Ich bewerte einmal den Umgang insgesamt mit der NSA-Debatte für viel zu zurückhaltend und geprägt davon, dass man möglichst schnell wieder zur Tagesordnung übergehen will. Letztendlich muss man sehen, wie Snowden jetzt ein Aufenthaltsrecht bekommen kann, ob das Asyl oder was anderes ist, vielleicht auch irgendwann mal wieder in Amerika. Von daher sollte man jetzt, da das nicht mehr das Topthema ist, ganz pragmatisch daran gehen.
Frau Hildegard Hamm-Brücher hat mich immer sehr beeindruckt, weil sie so eine klare Haltung hat, sich nicht hat beirren lassen. Außerdem Hans-Dietrich Genscher, denn auch wenn man ihn immer mal wieder in Punkten kritisiert hat: Ein Politiker mit so einer Linie, als Außenminister aus dem Kalten Krieg kommend, in Richtung Entspannungspolitik gehend und dann in die deutsche Einheit und in eine gestärkte Europäische Union mit dem Euro zu münden - das ist in meinen Augen wirklich grandios.

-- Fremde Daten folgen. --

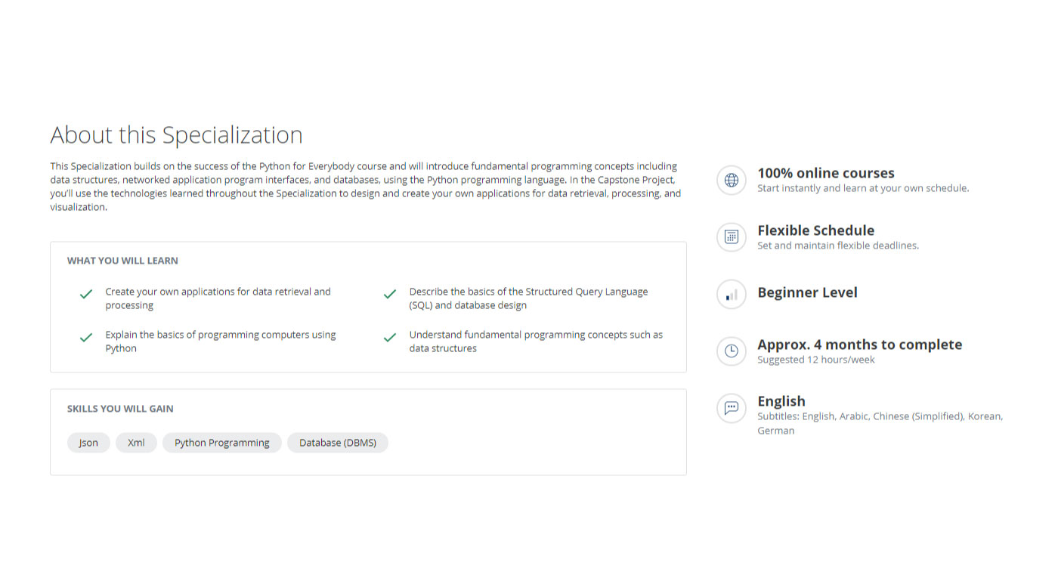Screen dimensions: 1058x584
Task: Click the speech bubble icon beside English
Action: click(731, 408)
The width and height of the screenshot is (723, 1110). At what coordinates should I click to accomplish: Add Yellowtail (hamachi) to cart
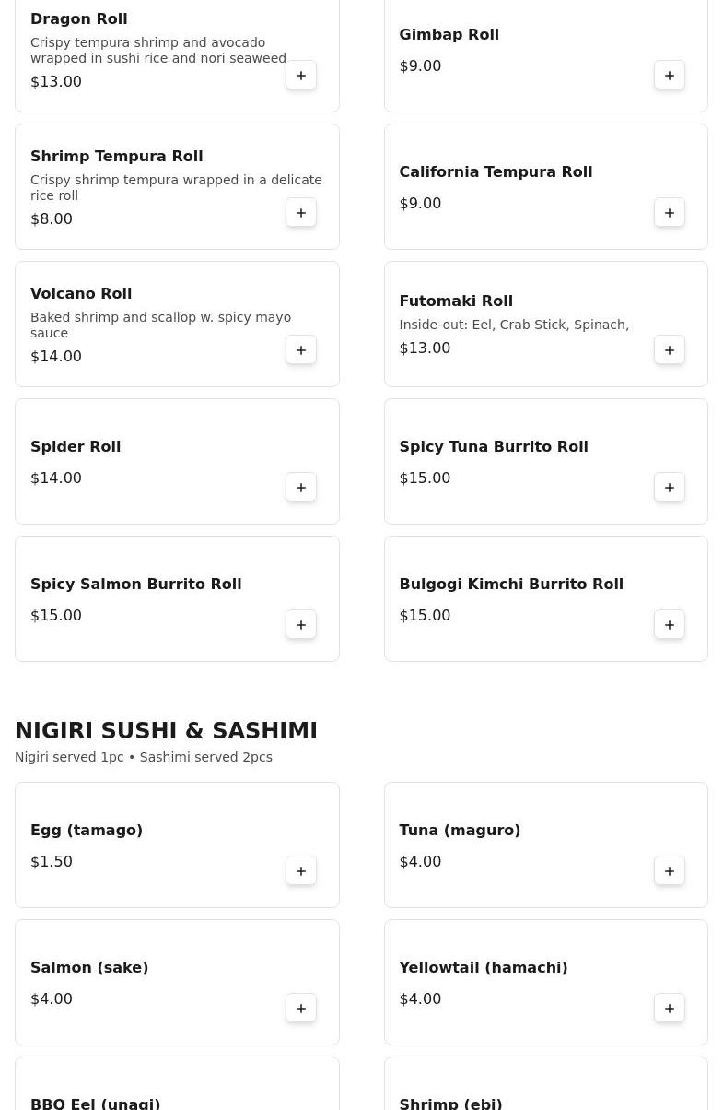point(670,1009)
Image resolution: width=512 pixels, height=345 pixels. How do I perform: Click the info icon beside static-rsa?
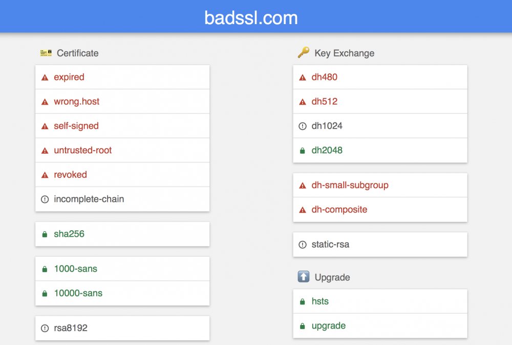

Dann fluche ich zuerst etwas, weil ich sage, das ist eine Unverschämtheit, es gibt einfach längere Namen! Und fange dann an, auszufüllen, lasse den Bindestrich weg, und gucke, ob ich noch viel von „Schnarrenberger" irgendwie reinbekomme. Ich schreibe meinen Namen dann immer nach den Kästchen noch weiter, wohl wissend, dass das nicht Eingang in das Computerprogramm finden wird.
Das ist unterschiedlich. Also manches geht mit „Schna" noch, bei den Flugtickets von Air Berlin geht's bis „Schnarrenb" und bei manchen passt sogar nur „Leutheusser" rein. Also letztendlich bin ich dann im Computer eigentlich immer mit Leutheusser erfasst.
Das Interview führten Gregor Bauer und Louisa Theresa Braun.